Waterfront Park needs legal protection
One of the largest parks on Hong Kong Island has no statutory protection. The Waterfront Park at Cyberport is zoned as a road. The government could pour concrete over it and turn it into a six-lane highway tomorrow if it wanted to. To be sure, there is no plan for that, or at least none that we know of. But that is hardly reassuring.
A depot right next door is already collecting debris from an island-wide underground drainage project. Next year, it will serve as a transit point for huge amounts of construction waste from the MTR's planned South Island Line. More than 100 waste-carrying heavy trucks are expected to move in and out of the area every day. Will there not be a temptation to widen existing roads or even build a new one?
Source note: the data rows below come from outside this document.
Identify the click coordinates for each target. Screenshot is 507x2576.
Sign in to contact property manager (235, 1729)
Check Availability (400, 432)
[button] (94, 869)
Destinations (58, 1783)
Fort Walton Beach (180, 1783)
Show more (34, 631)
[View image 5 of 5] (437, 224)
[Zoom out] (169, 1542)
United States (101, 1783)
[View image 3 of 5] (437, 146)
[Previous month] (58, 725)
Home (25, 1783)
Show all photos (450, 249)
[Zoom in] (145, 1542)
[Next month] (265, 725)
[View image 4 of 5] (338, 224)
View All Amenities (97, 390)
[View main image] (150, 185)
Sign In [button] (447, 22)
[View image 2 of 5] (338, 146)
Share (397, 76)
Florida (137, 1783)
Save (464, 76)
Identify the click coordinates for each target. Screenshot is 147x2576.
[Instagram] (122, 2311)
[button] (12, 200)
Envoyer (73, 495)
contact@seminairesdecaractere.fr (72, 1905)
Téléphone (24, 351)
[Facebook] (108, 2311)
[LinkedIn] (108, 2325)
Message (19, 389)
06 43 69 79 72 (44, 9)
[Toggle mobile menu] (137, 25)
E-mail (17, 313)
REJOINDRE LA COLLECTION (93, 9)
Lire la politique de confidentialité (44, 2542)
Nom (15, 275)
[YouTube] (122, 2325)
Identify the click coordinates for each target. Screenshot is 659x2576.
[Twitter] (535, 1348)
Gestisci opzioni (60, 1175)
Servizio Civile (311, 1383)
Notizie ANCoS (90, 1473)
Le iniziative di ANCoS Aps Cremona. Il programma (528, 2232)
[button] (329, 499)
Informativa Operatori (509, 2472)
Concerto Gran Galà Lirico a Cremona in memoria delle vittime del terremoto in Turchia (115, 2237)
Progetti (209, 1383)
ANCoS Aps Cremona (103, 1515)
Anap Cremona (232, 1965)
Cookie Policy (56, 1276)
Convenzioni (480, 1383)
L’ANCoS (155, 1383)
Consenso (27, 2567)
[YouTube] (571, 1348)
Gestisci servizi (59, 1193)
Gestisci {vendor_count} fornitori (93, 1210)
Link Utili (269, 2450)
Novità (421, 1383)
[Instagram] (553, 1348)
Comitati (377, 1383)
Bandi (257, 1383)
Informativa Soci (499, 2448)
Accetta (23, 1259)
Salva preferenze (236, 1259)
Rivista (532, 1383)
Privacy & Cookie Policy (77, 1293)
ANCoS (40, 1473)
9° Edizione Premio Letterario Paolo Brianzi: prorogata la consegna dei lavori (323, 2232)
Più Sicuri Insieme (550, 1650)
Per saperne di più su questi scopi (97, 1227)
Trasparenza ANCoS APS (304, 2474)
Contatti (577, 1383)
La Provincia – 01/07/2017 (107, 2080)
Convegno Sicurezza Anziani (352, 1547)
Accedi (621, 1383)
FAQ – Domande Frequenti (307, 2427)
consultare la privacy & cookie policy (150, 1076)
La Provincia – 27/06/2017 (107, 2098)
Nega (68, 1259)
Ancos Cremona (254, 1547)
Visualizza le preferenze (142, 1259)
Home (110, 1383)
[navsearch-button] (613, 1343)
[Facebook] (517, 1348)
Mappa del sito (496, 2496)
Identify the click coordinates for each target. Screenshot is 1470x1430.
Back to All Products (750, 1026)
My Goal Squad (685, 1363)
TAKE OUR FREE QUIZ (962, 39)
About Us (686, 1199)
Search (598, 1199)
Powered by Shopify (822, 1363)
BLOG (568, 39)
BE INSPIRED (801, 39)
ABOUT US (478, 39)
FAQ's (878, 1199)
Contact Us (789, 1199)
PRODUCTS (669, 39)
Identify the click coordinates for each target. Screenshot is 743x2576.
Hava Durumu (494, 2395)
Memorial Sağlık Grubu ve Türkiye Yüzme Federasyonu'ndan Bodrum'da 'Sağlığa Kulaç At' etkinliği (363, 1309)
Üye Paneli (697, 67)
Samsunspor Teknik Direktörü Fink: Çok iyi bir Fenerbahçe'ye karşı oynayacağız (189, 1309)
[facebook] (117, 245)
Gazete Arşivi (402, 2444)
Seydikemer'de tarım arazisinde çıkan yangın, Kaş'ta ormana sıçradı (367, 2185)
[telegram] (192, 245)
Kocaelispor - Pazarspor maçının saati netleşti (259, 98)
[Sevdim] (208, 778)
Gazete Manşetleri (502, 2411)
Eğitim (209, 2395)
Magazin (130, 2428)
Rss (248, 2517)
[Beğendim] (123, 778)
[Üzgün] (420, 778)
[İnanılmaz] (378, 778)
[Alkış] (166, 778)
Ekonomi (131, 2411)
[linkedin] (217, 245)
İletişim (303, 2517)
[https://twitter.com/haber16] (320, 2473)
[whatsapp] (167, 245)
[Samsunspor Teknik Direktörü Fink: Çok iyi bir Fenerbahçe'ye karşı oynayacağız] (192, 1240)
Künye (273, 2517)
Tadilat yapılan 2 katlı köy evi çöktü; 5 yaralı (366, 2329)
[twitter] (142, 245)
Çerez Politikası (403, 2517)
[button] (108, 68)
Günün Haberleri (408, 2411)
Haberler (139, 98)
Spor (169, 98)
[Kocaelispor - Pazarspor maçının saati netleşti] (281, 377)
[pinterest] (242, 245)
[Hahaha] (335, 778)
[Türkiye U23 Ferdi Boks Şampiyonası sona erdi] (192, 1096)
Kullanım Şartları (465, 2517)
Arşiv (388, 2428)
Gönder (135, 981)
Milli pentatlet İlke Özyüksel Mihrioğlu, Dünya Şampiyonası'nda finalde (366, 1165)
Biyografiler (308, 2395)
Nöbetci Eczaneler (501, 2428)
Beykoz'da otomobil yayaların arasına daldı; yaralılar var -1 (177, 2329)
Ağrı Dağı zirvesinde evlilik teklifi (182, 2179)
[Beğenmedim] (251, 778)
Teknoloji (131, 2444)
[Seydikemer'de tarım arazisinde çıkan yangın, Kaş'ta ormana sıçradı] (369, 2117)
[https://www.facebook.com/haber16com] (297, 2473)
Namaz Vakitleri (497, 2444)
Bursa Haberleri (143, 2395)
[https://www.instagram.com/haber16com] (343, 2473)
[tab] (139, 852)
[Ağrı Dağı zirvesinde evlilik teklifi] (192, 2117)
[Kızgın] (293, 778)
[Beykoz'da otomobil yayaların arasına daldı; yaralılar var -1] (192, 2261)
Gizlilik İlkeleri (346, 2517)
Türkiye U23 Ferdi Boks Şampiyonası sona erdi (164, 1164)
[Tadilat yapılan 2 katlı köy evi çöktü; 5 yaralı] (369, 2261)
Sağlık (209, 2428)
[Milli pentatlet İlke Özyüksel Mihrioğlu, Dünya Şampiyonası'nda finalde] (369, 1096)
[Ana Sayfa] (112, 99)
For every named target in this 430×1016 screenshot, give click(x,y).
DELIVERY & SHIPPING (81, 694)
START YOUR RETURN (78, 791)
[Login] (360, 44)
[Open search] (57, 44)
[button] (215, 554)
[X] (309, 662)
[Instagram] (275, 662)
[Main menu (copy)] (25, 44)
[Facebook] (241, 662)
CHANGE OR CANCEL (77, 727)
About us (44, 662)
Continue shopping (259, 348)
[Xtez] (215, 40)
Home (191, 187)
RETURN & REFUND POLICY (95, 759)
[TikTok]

Pok Fu Lam, with university campuses, schools and low-rise housing blocks, is a low-density neighbourhood with few public facilities. The public park plus dog park, therefore, has become a focal point for many community activities, family outings, dog walking and daily exercise for people young and old.
The park's forlorn status stems from an old plan to build Route 4 linking Aberdeen and Kennedy Town. The plan was scrapped but the park's status was never corrected. Cyberport took over its management, but is not doing a good job. Grass goes uncut, fences are breaking down. Understandably, Cyberport management, wanting to focus on information technology, wants to give up the park.
Either a new, possibly commercial body should take over the park and nearby shopping arcade, or the Leisure and Cultural Services Department should manage it, as it does for most public parks. But first let's grant the park the legal protection it needs and rezone it as a recreational area.